Well, you get my point. I think it’s a missing feature that would be great and help a lot, at least for vocab learning.
Still have to say thank you for your work. I absolutely love Bunpro !
I use Japanese flick 9-key. I read the responses and agree the current implementation is best.
I do get hints from the auto-complete. If an answer is in hiragana it’s one I typed for bunpro. Which stops helping when an item gets to adept cause my used Japanese is more recent than the bunpro answer.
Wanikani uses their own keyboard instead of the one on your smartphone- which is costly to develop.
I haven’t used wanikani in years, but I’m pretty sure you type in romaji, hiragana shows up on the screen- and you see the kanji if you are right, just like you can for bunpro.
Also, I think wanikani asked for english answers sometimes so I couldn’t use my Japanese keyboard
Hi !
I do too use this kind of keyboard on my phone, but I was not talking about the wanikani website, which use it’s own keyboard.

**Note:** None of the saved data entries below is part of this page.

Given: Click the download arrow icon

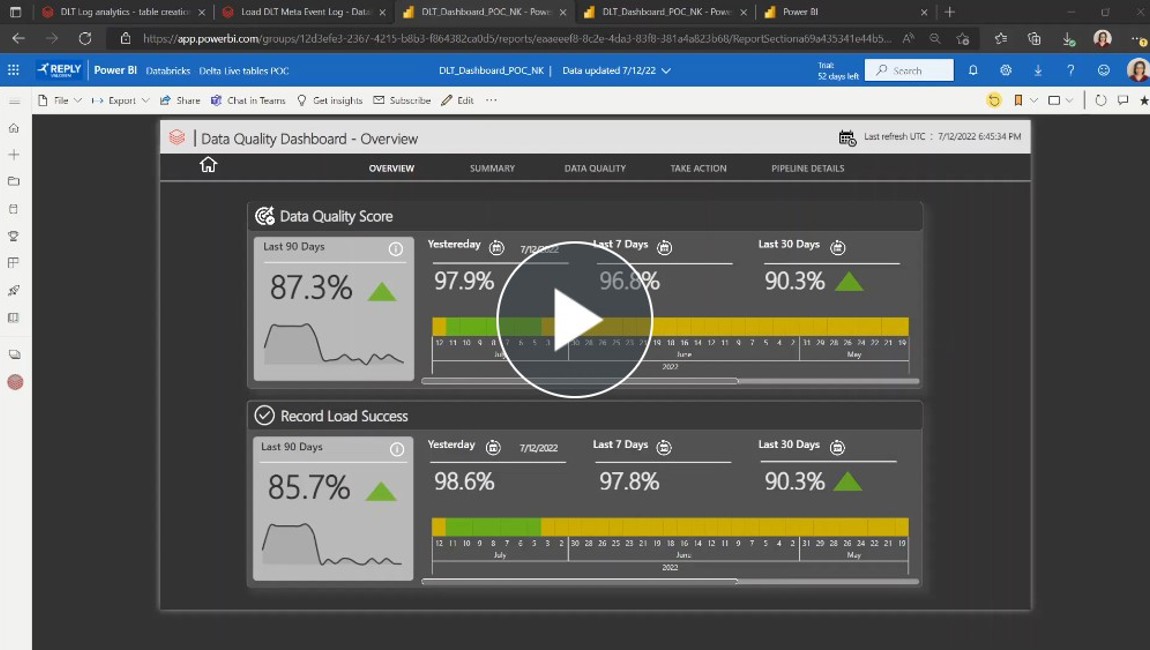Looking at the screenshot, I should coord(1038,71).
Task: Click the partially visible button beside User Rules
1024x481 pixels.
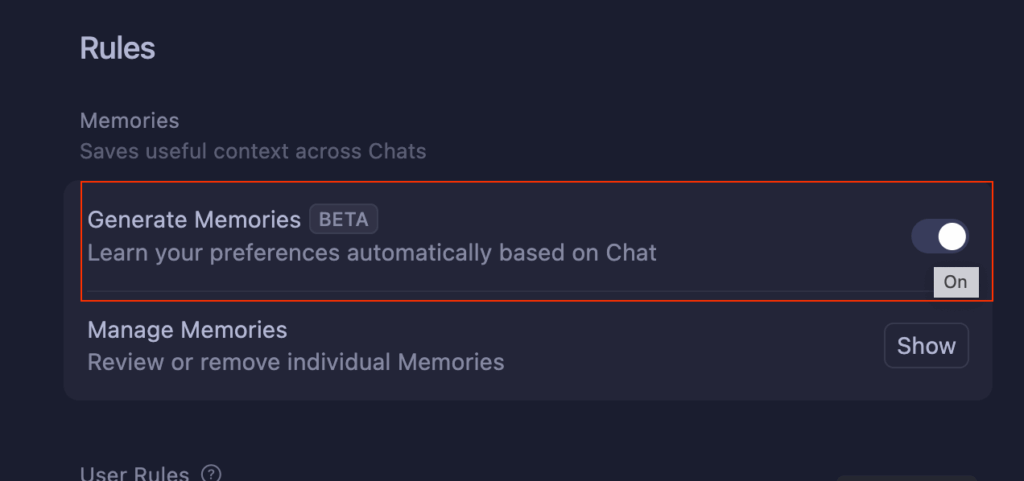Action: point(905,477)
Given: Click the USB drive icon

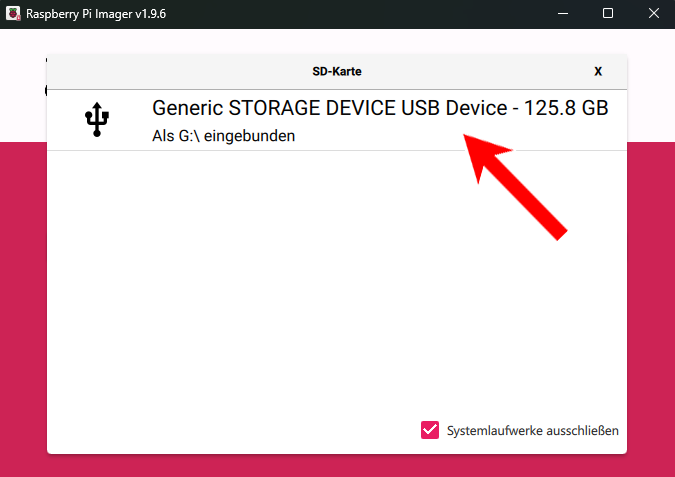Looking at the screenshot, I should tap(97, 120).
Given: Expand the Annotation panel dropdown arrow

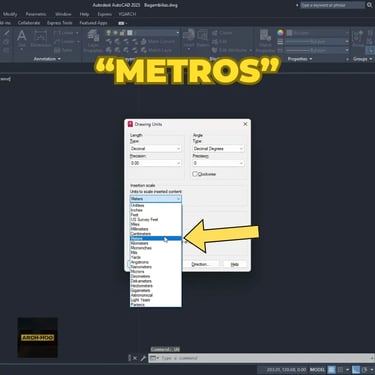Looking at the screenshot, I should click(59, 59).
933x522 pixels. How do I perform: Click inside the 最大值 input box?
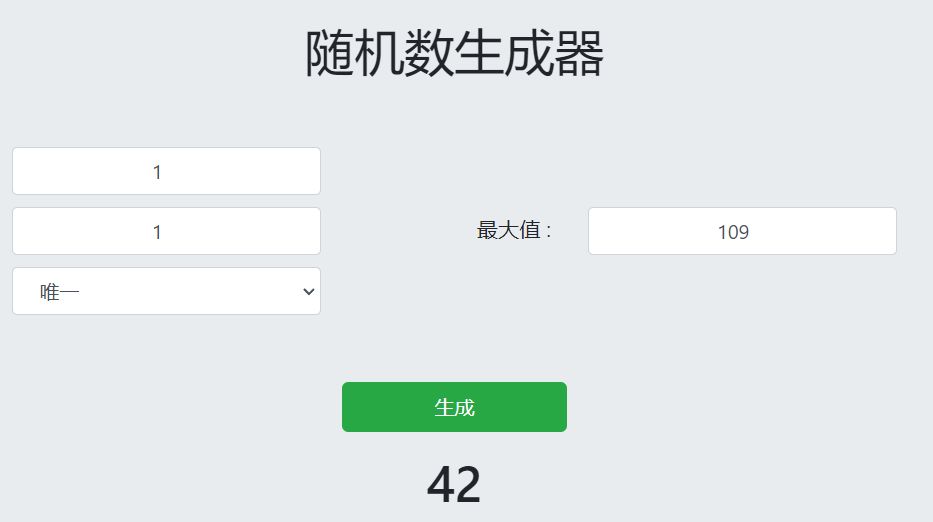(741, 231)
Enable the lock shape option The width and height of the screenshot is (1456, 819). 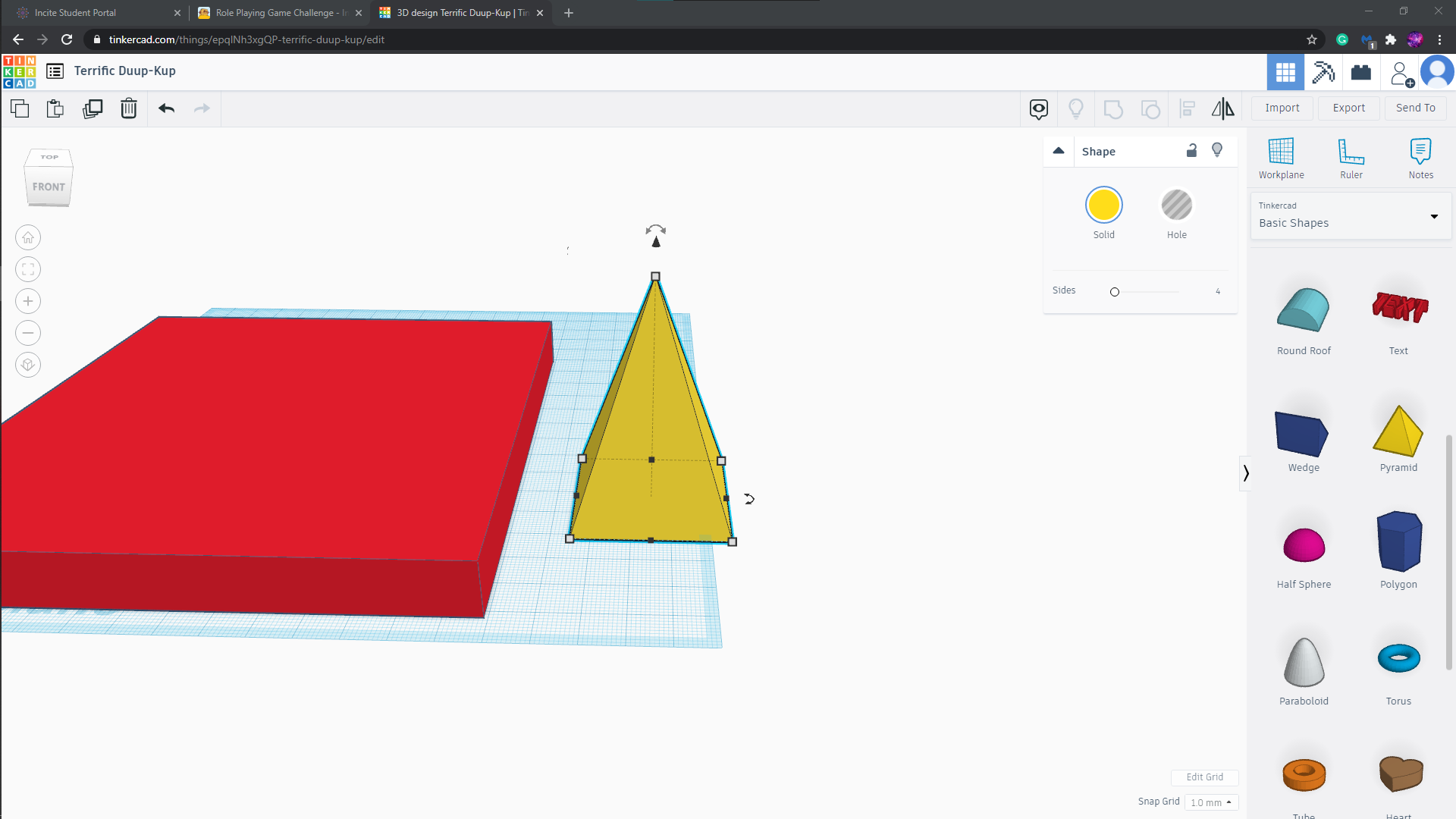click(x=1192, y=150)
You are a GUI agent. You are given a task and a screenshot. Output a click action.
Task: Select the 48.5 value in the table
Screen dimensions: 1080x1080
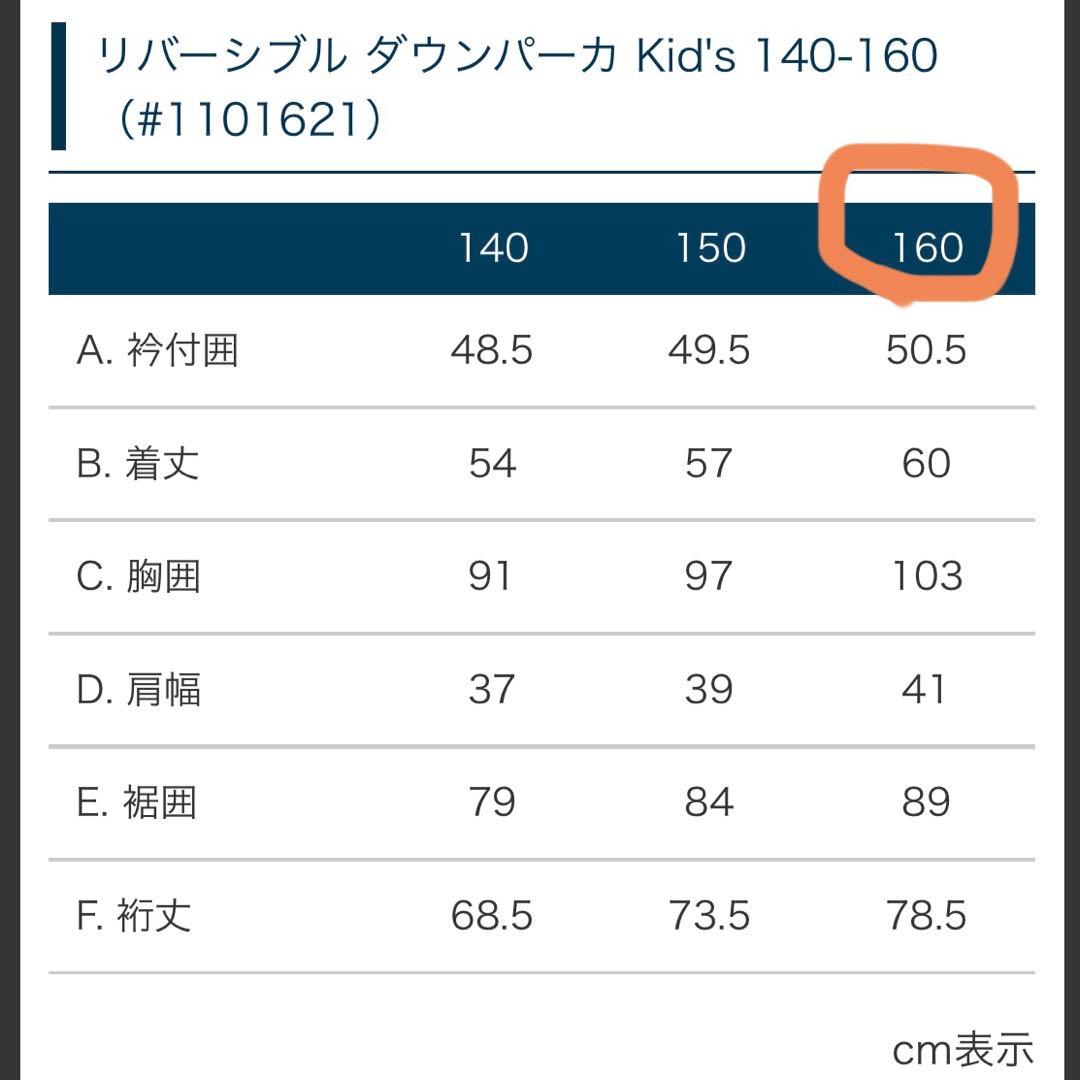coord(492,351)
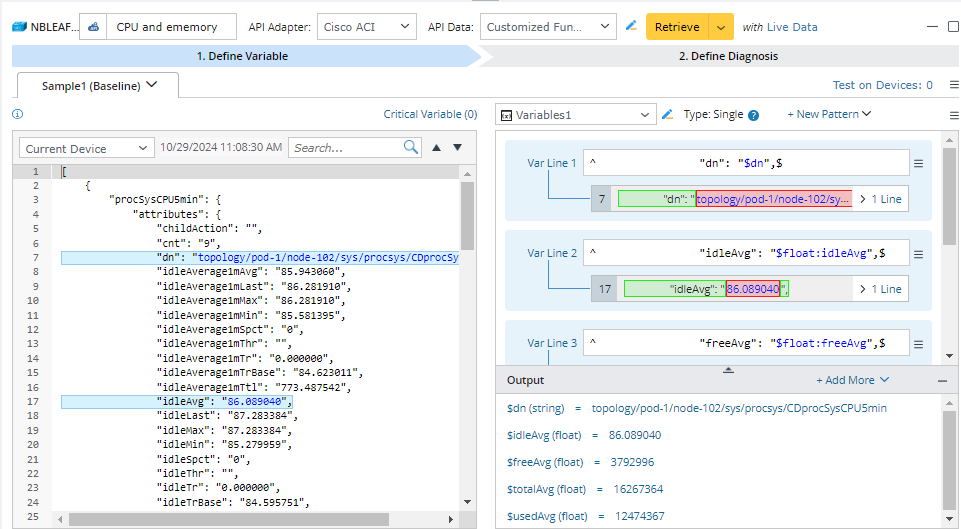Minimize the Output panel with the dash icon

941,381
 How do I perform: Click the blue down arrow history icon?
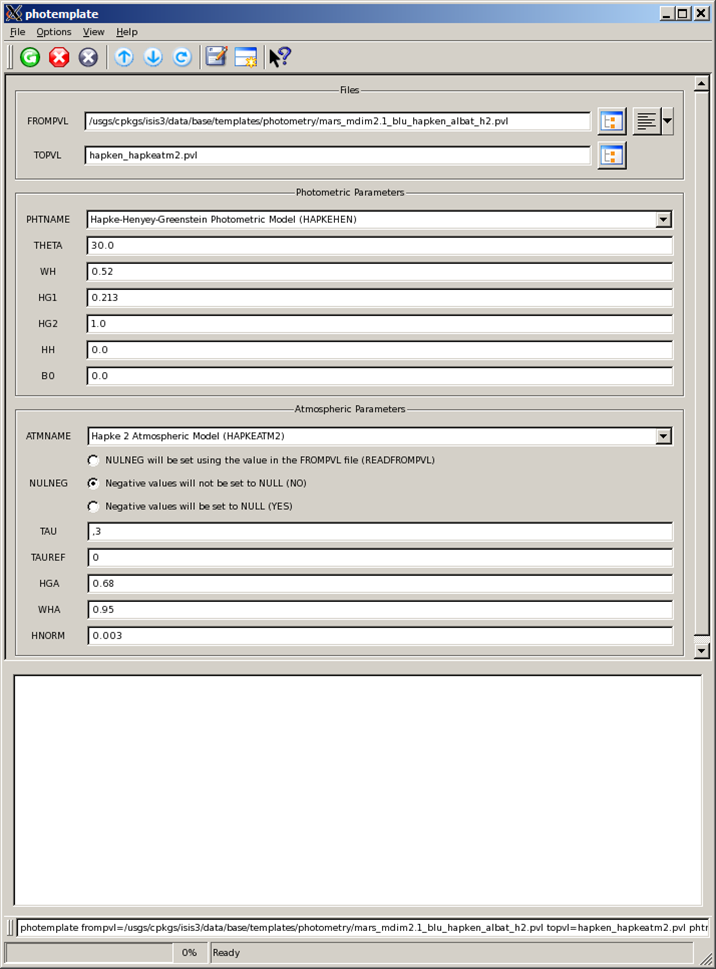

Flaming Turtle is an open source Android app and it deals with the auto complete /suggestion with in-app settings. It can be messy depending of the keyboard you’re using, but it works well with Gboard.
It also make the keyboard auto switch from English to Japanese and vice versa, which is awesome.
I’m not sure how this could be made for the web version on computer (do you even get suggestion?), nor if Apple allows devs to tweak keyboard settings as Android does. But I guess we’re a lot reviewing on phones so it’s worth to investigate.
I forgot about something (and yeah, I’m also trying to get the conversation going again )
Many times, I do know a reading, but do I know the kanji/vocab, would I recognize it in the wild ? Absolutely not. Still Bunpro would mark the word as known and the SRS level would increase.
Kanji input would let us make sure we really know the word, how to read and produce it, not only how to pronounce it.
A kanji answer is when you type the hiragana, and auto complete gives you 4 different answers to choose from. Most keyboards that type kanji, do so with auto complete. A kanji answer would result in less
Not because of kanji in and of it’s self, but because of relying on auto complete.
bunpro is an app, not a piece of paper. If you want to practice kanji you can write kanji on a separate piece of paper. (and I did for a year, after which my Japanese friends were all impressed. I’ve already forgotten a lot.)
For a “find in the wild” experience, you could change the flash card type to “reading” and turn off all furigana.
If you want to practice “in the wild” I highly recommend it.